What you are asked to do: Only the lines from the top of the following listing through the line with "You are a computer-use agent. Screen" belong in your answer, exactly as written.

Provided records:
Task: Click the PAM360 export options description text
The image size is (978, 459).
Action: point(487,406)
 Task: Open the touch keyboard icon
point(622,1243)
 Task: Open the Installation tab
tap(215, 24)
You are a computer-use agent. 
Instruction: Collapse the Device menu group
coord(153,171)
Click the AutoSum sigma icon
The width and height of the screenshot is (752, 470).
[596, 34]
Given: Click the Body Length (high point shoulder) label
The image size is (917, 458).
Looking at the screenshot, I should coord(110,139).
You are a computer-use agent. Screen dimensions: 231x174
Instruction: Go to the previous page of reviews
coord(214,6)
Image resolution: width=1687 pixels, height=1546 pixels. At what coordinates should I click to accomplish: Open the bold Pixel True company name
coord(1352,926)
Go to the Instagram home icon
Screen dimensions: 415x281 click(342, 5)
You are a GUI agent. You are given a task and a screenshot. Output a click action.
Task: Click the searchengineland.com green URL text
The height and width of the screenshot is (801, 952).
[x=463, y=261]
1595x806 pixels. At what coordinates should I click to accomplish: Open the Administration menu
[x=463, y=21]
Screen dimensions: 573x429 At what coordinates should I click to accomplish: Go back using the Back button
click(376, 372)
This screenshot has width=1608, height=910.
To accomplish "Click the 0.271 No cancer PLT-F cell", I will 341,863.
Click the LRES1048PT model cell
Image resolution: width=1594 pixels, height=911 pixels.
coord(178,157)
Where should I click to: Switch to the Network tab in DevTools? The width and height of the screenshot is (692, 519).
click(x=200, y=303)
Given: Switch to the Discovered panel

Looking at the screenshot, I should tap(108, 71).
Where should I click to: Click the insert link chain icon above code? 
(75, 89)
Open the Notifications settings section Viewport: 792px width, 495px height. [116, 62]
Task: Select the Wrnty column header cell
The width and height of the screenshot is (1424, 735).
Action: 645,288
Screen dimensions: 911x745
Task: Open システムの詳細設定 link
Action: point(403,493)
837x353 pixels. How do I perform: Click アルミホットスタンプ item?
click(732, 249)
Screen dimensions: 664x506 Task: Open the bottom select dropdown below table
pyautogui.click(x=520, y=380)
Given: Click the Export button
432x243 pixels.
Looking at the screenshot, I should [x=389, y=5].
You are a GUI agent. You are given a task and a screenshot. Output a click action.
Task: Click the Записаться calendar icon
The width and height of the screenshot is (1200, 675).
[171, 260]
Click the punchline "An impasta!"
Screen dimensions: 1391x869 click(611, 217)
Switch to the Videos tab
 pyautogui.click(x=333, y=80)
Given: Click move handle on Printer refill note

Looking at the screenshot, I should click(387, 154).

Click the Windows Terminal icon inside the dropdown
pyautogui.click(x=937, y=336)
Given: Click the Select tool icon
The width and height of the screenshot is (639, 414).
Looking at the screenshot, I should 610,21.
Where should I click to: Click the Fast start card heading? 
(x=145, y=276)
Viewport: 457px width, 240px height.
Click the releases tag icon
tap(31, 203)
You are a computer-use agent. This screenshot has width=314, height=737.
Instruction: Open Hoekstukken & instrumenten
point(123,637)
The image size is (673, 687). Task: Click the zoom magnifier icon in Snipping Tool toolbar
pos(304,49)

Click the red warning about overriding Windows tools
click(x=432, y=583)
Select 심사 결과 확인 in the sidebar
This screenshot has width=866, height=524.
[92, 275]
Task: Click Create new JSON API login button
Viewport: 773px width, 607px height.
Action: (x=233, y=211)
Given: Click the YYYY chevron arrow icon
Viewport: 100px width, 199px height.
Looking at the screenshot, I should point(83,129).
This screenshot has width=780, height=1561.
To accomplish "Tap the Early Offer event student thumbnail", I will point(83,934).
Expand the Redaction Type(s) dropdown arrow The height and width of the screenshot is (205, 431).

Exercise answer:
Task: Click the PAM360 export options description text
The image size is (978, 459).
Action: point(487,406)
 Task: Open the touch keyboard icon
point(622,1243)
 Task: Open the Installation tab
tap(215, 24)
You are a computer-use agent. 
Instruction: Collapse the Device menu group
coord(153,171)
Click the AutoSum sigma icon
The width and height of the screenshot is (752, 470).
[596, 34]
Given: Click the Body Length (high point shoulder) label
The image size is (917, 458).
Looking at the screenshot, I should coord(110,139).
You are a computer-use agent. Screen dimensions: 231x174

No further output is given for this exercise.